Faire un journal pour discuter de vidéo, telle était l’ambition de Radical Software. Au tournant des années 1970, le matériel vidéo commence à devenir abordable et les artistes se passionnent pour la dimension sociale et politique du médium. Beryl Korot et Phyllis Gershuny, deux pionnières américaines de l’art vidéo, lancent le premier numéro de la revue en juin 1970. Plus que sur les productions vidéo elles-mêmes, la revue se concentre sur les enjeux et processus explorés par les artistes.

Extrait du premier édito, dont la thématique fait largement écho aux problématiques numériques actuelles [trad. de l’auteur] :

“Le pouvoir ne se mesure plus en terres, travail ou capital, mais en accès à l’information et aux moyens de sa dissémination. Tant que les plus puissants outils (hormis les armes) sont entre les mains de ceux qui les accaparent, aucune vision culturelle alternative ne peut percer.

À moins que nous ne concevions et implémentions des structures d’information alternatives qui transcendent et reconfigurent celles qui existent, tous autres styles de vie et systèmes alternatifs ne seront rien de plus que les produits des processus existants.

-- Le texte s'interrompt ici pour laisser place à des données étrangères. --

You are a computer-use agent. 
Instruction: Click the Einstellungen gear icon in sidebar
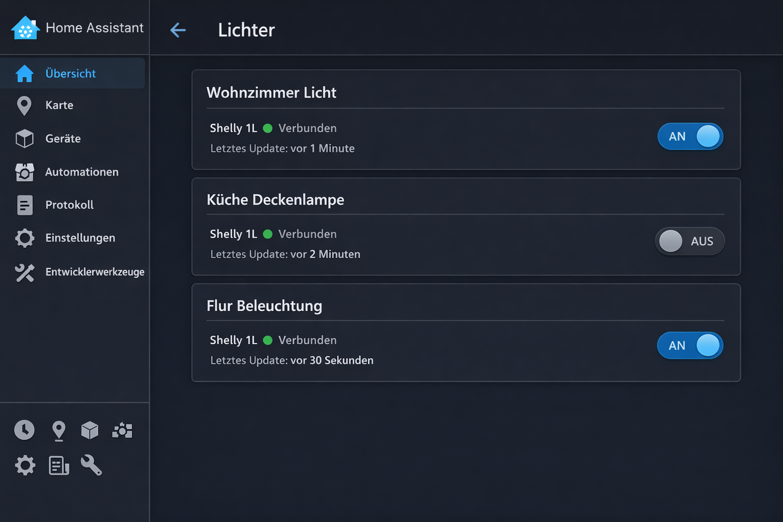24,238
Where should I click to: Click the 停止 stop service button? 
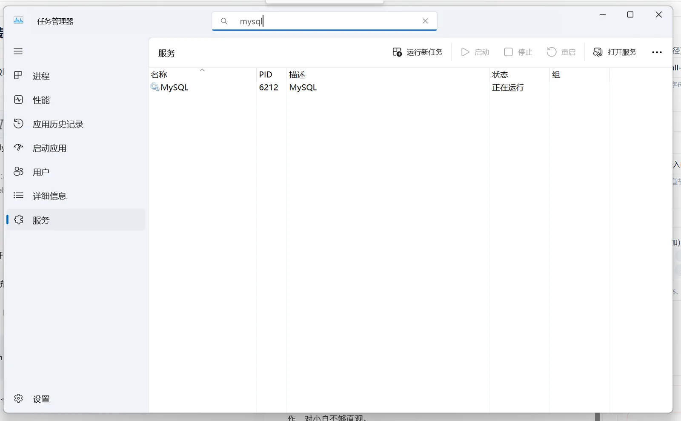pos(518,52)
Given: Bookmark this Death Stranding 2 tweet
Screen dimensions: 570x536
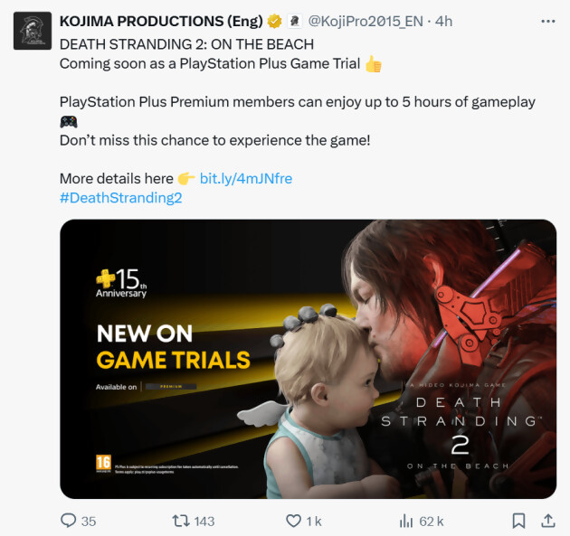Looking at the screenshot, I should tap(518, 521).
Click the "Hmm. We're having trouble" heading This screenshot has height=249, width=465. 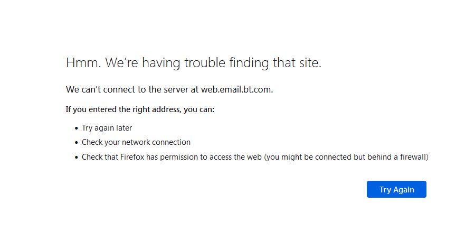pyautogui.click(x=193, y=63)
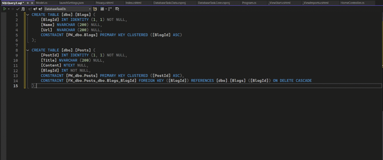Open the DatabaseTaskDb database dropdown
Screen dimensions: 383x160
(68, 9)
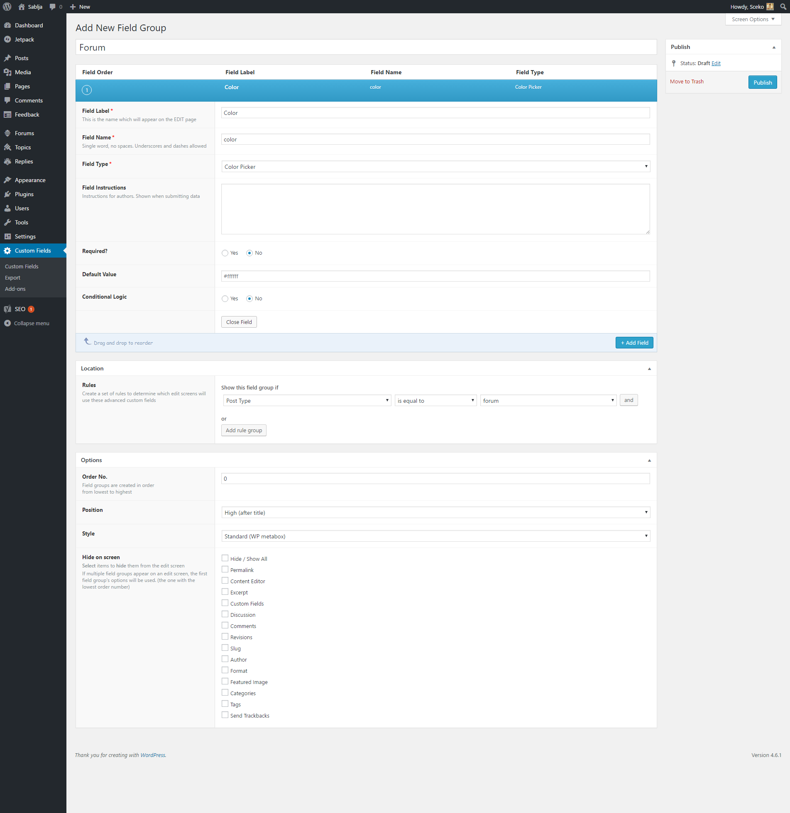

Heureusement, de nouveaux outils suggèrent de nouveaux usages, en particulier à ceux qui ne sont pas satisfaits des usages que l’on fait des anciens outils.

Nous ne sommes pas une version informatisée d’une quelconque culture idéale corrompue du début du XXe siècle, mais une toute nouvelle société, car nous sommes informatisés [computerized]. La télévision n’est pas simplement un meilleur moyen de transmettre l’ancienne culture, c’est un élément pour en fonder une nouvelle.

Notre espèce ne survivra pas en rejetant totalement, ni en embrassant totalement la technologie, mais en l’humanisant, en permettant aux gens d’accéder aux outils d’information dont ils ont besoin pour façonner et reprendre le contrôle de leurs vies. [...]

Regardez les systèmes de communication de masse autres que le téléphone : ils sont non seulement contrôlés de manière centralisée mais le processus de prise de décision est également lié à des institutions plus qu’à des personnes.

Heureusement, cependant, la tendance va vers un plus grand accès à toutes les technologies à travers une réduction de la taille et du coût. [...] La cassette vidéo peut être à la télévision ce que l’écriture est au langage. Et la télévision, en retour, a englobé le langage écrit en tant que moyen de communication dominant à l’échelle du globe.

VTR : Video Tape Recorder [ndlt].

Bientôt, les cassettes vidéos et les systèmes VTR feront des réseaux alternatifs une réalité.

Ceux d’entre nous qui créent leur propre télévision savent que le médium peut être bien plus qu’une “radio avec un écran” telle qu’elle est encore utilisée par les réseaux qui renforcent les notions dépassées de point focal fixe, de point de vue, de thème, de sujet, affirmant leur propre passivité et la nôtre, nous livrant un retour de retour [feedback of feedback] d’information au lieu d’affirmer l’immédiateté implicite de la vidéo, nous immunisant contre l’impact de l’information en nous demandant d’anticiper ce qui peut déjà être anticipé - des reportages sur le Vietnam diffusés au moment du diner aux shows en série au format unique. Si l’information est notre environnement, pourquoi notre environnement n’est-il pas considéré en tant qu’information ?”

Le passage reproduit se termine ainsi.